Alright, now how to go about connecting this Python class with the former C++ POD? Or rather, how to connect instances of either. The exact memory layout of a Python A instance is up to Python, and likewise the layout of a C++ A instance is up to C++. Both layouts are implementation details of the underlying language, language implementation, language version, and the platform used. It should be no surprise then, that for example an int in C++ looks nothing like a PyIntObject, even though it is perfectly possible, in both cases, to point out in memory where the integer value is. The two representations can thus not make use of the same block of memory internally. However, the requirement is that the access to C++ from Python looks and feels natural in its use, not that the mapping is exact. Another requirement is that we want access to the actual object from both Python and C++. In practice, it is easier to provide natural access to C++ from Python than the other way around, because the choices of memory layout in C++ are far more restrictive: the memory layout defines the access, as the actual class definition is gone at run-time. The best choice then, is that the Python object will act as a proxy to the C++ object, with the actual data always being in C++.

From here it follows that if the m_i data member lives in C++, then Python needs some kind of helper to access it.
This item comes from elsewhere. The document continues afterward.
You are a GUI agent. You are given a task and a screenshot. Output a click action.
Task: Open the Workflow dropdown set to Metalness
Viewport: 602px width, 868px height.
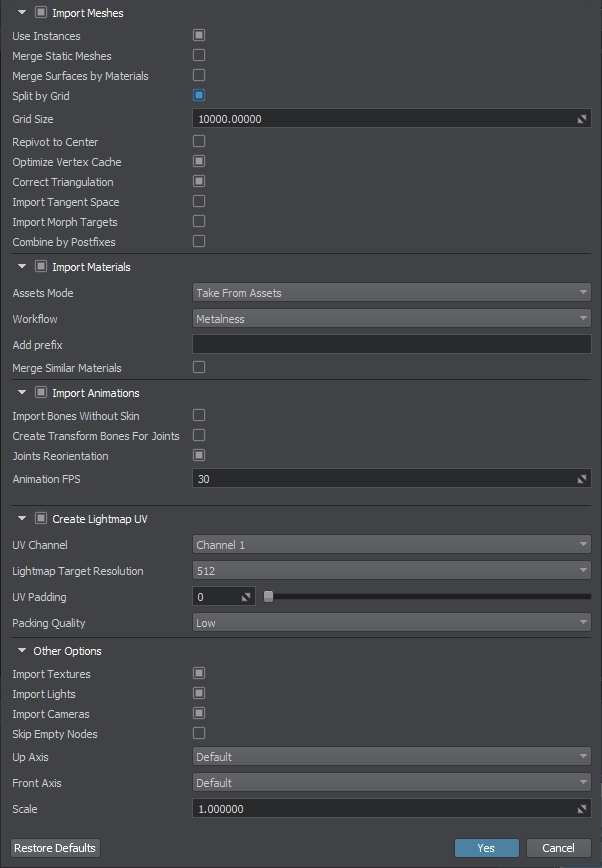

Conveniently, since version 2.2, Python has a property construct that can take a getter and setter function that are called when the property is used in Python code, and present it to the programmer as if it were a data member. So we arrive at this (note how the property instance is a variable at the class level):

    class A(object):
        def __init__(self):
            self._cppthis = construct_new_A()
        m_i = property(get_m_i, set_m_i)
        m_d = property(get_m_d, set_m_d)

The construct_new_A helper is not very interesting (the reflection layer can provide for it directly), and methods are a subject for part 2 of this posting, so focus on get_m_i and set_m_i. In order for the getter to work, the method needs to have access to the C++ instance for which the Python object is a proxy. On access, Python will call the getter function with the proxy instance for which it is called. The proxy has a _cppthis data member from which the C++ instance can be accessed (think of it as a pointer) and all is good, at least for m_i. The second data member m_d, however, requires some more work: it is located at some offset into _cppthis. This offset can be obtained from the reflection information, which lets the C++ compiler calculate it, so details such as byte padding are fully accounted for. Since the setter also needs the offset, and since both share some more details such as the containing class and type information of the data member, it is natural to create a custom property class. The getter and setter methods then become bound methods of an instance of that custom property, CPPDataMember, and there is one such instance per data member. Think of something along these lines:

    def make_datamember(cppclass, name):
        cppdm = cppyy.CPPDataMember(cppclass, name)
        return property(cppdm.get, cppdm.set)
where the make_datamember function replaces the call to property in the class definition above.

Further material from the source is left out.